How birdSense Works

Read about how I built a AI powered bird classification system for my backyard. Built using a Raspberry Pi, Swin transformer model, aws cloud infrastructure, and this Next.js web application.

Table of Contents

Project Introduction

I decided I wanted to build BirdSense to help my dad identify all the different specicies of birds that visit our bird feeders in our backyard. I also wanted to build something with machine learning and computer vision and those things interst me and I wanted to learn more about them. what begain as simple curioisity quickly evolved into this fully fleged project, invloving reading research papers, training my own neural network, using a raspberry pi and through that learning about linux, and desinigng a website. I had no idea how challanging but also how rewarding it would be. I learned a emense amount about machine learning, computer vision, system architecture, and cloud infasturture. The end result is more than anything I could have imagined I could have built. The model achieves roughly 92% accuracy on over 200 species of birds.

Project Goals

  • Real-time bird species identification using ML
  • Scalable cloud architecture
  • user friendly web application to display bird classifications
BirdSense Home Page

BirdSense Home page

System Architecture

The birdSense architecture implements a hybrid edge-cloud model, optimizing for both real-time performance and scalable processing. The system uses a raspberry pi, AWS Lambda for serverless functions, MongoDB Atlas for data storage, and Next.js for a responsive web experience.

Edge Processing Layer

  • • Raspberry Pi with camera module
  • • YOlO11 for detection
  • • SwinT model for classification
  • • norfair object tracking
  • • upload via API

Cloud Processing Layer

  • • AWS Lambda serverless functions
  • • MongoDB Atlas
  • • Authentication
System Architecture Diagram

Data flow from edge device through AWS Lambda to MongoDB Atlas and Next.js frontend

Technologies Used

Raspberry Pi 5PythonSwin TransformerYOLO11AWS LambdaS3 bucketMongoDB AtlasNext.jsTypeScriptOpenCVPyTorch

Hardware Setup

The edge computing component uses a Raspberry Pi 5 as the primary processing unit.
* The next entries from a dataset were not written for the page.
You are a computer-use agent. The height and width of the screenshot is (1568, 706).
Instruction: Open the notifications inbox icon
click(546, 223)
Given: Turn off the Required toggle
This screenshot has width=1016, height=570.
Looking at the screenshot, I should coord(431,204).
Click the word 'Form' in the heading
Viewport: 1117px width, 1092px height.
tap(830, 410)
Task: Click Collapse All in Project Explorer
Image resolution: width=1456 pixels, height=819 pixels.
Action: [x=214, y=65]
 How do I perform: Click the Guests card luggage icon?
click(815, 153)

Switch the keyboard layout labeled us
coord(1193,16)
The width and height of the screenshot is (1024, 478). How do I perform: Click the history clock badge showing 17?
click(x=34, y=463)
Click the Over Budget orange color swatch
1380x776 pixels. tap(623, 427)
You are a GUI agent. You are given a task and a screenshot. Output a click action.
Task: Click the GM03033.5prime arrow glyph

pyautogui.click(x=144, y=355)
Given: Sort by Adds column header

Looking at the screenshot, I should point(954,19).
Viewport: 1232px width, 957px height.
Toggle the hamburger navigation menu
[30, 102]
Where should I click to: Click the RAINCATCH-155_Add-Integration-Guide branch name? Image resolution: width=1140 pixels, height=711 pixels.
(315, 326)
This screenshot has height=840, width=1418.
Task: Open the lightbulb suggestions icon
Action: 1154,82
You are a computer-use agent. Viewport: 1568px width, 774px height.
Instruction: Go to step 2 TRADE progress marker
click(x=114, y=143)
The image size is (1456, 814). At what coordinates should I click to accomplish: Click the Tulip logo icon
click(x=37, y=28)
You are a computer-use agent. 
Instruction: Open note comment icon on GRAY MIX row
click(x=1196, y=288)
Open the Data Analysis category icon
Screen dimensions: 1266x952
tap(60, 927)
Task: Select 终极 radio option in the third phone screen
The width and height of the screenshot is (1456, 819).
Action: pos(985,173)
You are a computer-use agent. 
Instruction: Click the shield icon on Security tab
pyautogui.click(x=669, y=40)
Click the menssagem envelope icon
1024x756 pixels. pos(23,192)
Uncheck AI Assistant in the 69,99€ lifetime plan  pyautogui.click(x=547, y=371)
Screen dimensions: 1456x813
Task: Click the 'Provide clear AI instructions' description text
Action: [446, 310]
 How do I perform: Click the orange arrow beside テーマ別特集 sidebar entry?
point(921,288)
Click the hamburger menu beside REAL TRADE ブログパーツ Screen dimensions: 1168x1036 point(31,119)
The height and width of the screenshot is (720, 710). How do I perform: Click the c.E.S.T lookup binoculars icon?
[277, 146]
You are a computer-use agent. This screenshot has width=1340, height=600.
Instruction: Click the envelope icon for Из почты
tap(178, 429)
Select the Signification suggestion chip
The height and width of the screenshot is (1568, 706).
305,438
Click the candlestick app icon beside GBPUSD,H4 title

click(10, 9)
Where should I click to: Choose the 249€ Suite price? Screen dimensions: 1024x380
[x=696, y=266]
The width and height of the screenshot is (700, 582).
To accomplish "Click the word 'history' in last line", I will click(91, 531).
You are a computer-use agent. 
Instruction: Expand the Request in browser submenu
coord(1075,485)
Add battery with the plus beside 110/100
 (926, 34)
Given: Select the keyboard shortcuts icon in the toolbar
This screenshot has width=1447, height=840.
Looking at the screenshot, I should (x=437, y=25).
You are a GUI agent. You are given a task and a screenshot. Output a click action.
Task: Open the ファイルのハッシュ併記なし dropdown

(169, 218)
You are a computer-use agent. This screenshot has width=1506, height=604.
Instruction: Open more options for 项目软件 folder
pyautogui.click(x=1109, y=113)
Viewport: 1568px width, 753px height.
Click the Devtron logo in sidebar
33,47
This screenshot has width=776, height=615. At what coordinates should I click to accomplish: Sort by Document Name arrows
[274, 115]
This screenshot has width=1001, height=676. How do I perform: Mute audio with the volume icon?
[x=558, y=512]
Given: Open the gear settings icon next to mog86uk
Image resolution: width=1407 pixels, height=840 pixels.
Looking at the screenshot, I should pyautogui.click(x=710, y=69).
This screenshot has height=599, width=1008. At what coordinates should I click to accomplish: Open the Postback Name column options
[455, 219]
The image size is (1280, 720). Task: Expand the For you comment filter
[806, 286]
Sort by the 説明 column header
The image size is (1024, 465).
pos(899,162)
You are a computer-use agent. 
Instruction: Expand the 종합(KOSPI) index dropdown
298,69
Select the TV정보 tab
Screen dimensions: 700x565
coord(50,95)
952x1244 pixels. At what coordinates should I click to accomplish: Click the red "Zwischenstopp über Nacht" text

A rasbperry pi camera modeule 3 is used for the camrea. Designed 3D printed housing for raspberry pi and mount for camera (waiting on 3d-printer access to print). The hardware setup focuses on reliability, performance, and weather resistance.

Hardware Components

Raspberry Pi 5 (16GB RAM)

memory for ML operations

Raspberry pi Camera module 3

12MP sensor with autofocus

Enclosure

housing and camera mount with thermal management

2.4 Ghz WiFi Connectivity

connected to internet even in backyard to allow uploading to backend

Edge Device Hardware Setup

Rapberry Pi with camera In housing

Machine Learning Pipeline

To balance performance and accuract, BirdSense deploys a two-stage pipeline. First YOLOV11 detects and birds in the camera frame and draw a bounding box around them, then the cropped image is fed into the Swin transformer model for classification.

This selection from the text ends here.